[The New Jerusalem by G. K. Chesterton]@TWC D-Link book
The New Jerusalem

CHAPTER III
14/18

It adds to the grace of distance something that makes it not only a grace but a gift.
Such are the visions of remote places that appear in the low gateways of a Gothic town; as if each gateway led into a separate world; and almost as if each dome of sky were a different chamber.
But he who walks round the walls of this city in this spirit will come suddenly upon an exception which will surprise him like an earthquake.
It looks indeed rather like something done by an earthquake; an earthquake with a half-witted sense of humour.

Immediately at the side of one of these humble and human gateways there is a great gap in the wall, with a wide road running through it.

There is something of unreason in the sight which affects the eye as well as the reason.
It recalls some crazy tale about the great works of the Wise Men of Gotham.

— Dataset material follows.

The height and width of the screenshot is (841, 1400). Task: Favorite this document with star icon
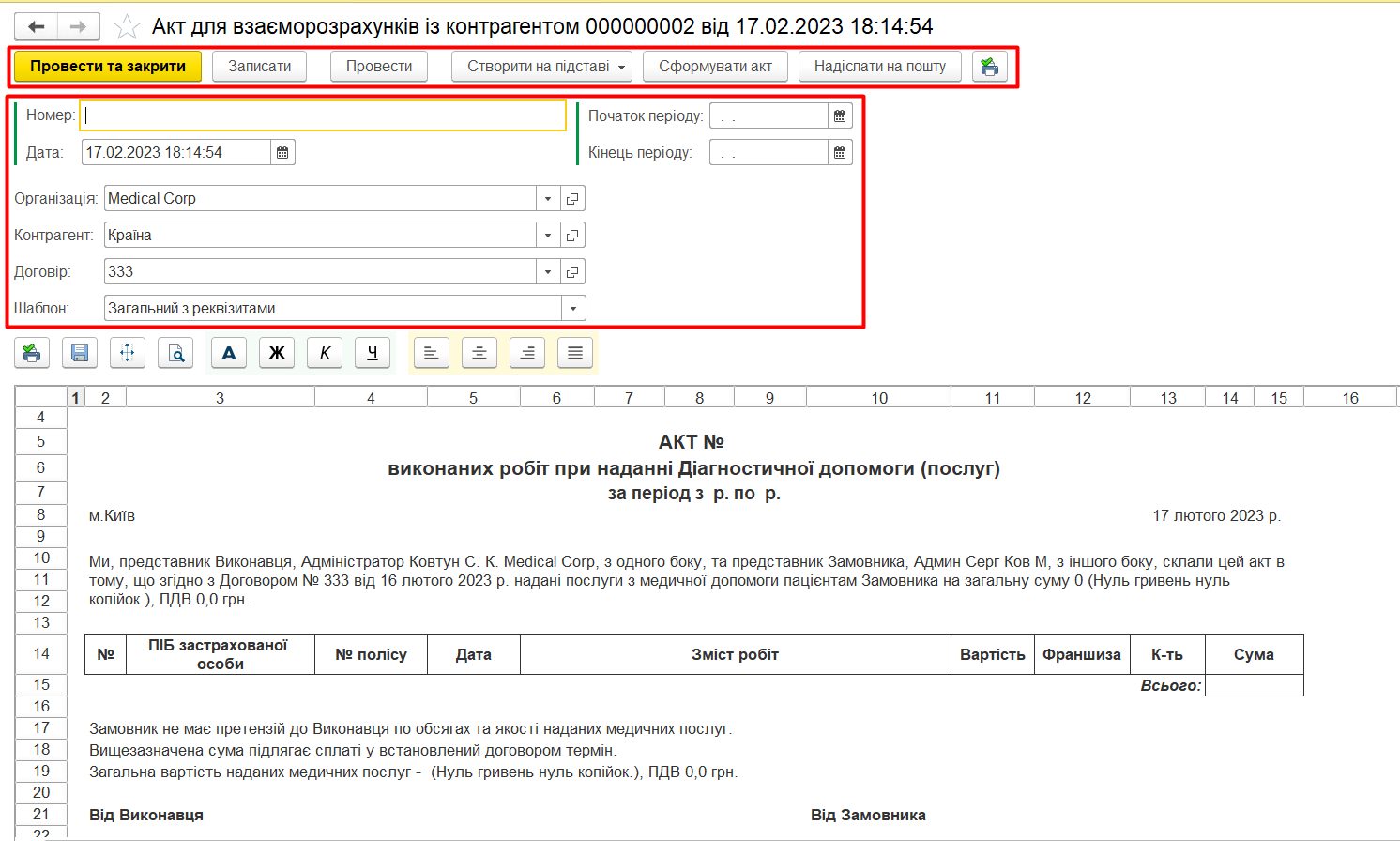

It suggests the old joke about the man who made a small hole for the kitten as well as a large hole for the cat.
Everybody has read about it by this time; but the immediate impression of it is not merely an effect of reading or even of reasoning.
It looks lop-sided; like something done by a one-eyed giant.
But it was done by the last prince of the great Prussian imperial system, in what was probably the proudest moment in all his life of pride.
What is true has a way of sounding trite; and what is trite has a way of sounding false.

We shall now probably weary the world with calling the Germans barbaric, just as we very recently wearied the world with calling them cultured and progressive and scientific.
But the thing is true though we say it a thousand times.